L'éligibilité varie considérablement d'un pays à l'autre, mais les principaux bénéficiaires comprennent : les ambassadeurs accrédités et les chefs de missions diplomatiques ; le personnel des ambassades et des consulats (des conseillers politiques chevronnés au personnel administratif, selon la politique du pays) ; les représentants permanents auprès des organisations internationales (ONU, OTAN, UE) ; les hauts fonctionnaires gouvernementaux impliqués dans les relations internationales ; et, dans certains pays, les membres des forces armées ayant un rang diplomatique. Certains pays étendent les passeports diplomatiques aux conjoints et aux enfants des diplomates ; d'autres les limitent strictement à l'officiel.
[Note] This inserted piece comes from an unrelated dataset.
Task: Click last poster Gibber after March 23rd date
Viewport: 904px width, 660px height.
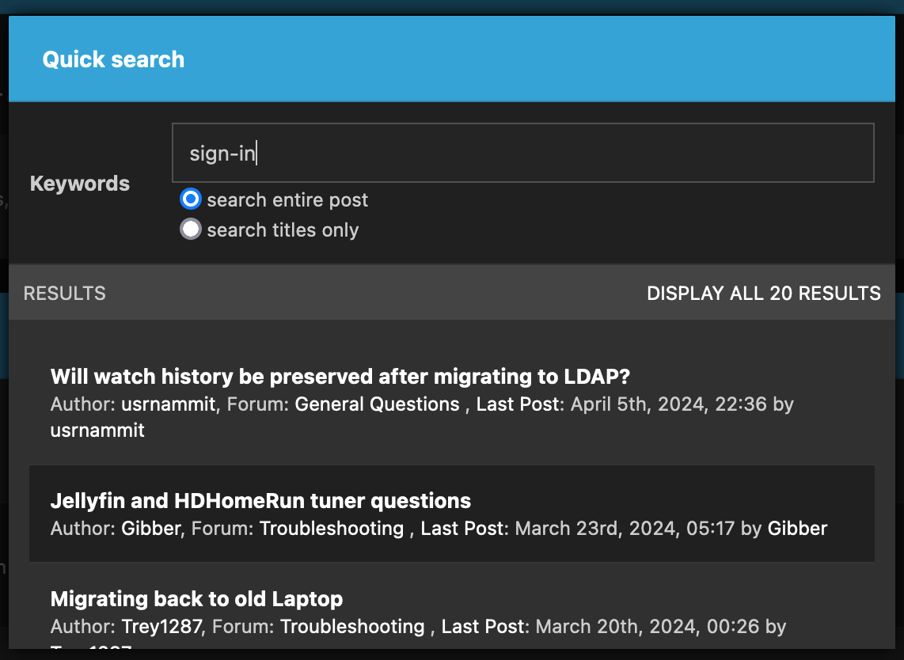Action: 797,529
Les États-Unis délivrent des passeports diplomatiques de manière relativement restreinte — principalement aux diplomates et à leurs familles. Le Royaume-Uni et la plupart des pays de l'UE suivent un modèle similaire. Cependant, des pays du Moyen-Orient, d'Afrique et de certaines parties de l'Asie les délivrent beaucoup plus libéralement. Certains accordent des passeports diplomatiques à des officiers militaires de haut rang, à des conseillers gouvernementaux ayant des responsabilités internationales, ou même à des membres éminents de la famille régnante. Cette variation crée un paysage mondial confus où un « passeport diplomatique » d'un pays est entièrement différent, par sa portée et ses privilèges, de celui d'un autre.
La Convention de Vienne sur les relations diplomatiques (1961) établit le cadre international des privilèges diplomatiques. Elle définit trois catégories : les diplomates (ambassadeurs de plein titre et chefs de missions), qui jouissent d'une immunité diplomatique totale ; le personnel administratif et technique ; et le personnel de service. Seule la première catégorie bénéficie d'une immunité diplomatique absolue, ce qui signifie qu'ils ne peuvent être poursuivis pour aucun crime dans le pays d'accueil sans une levée de l'immunité.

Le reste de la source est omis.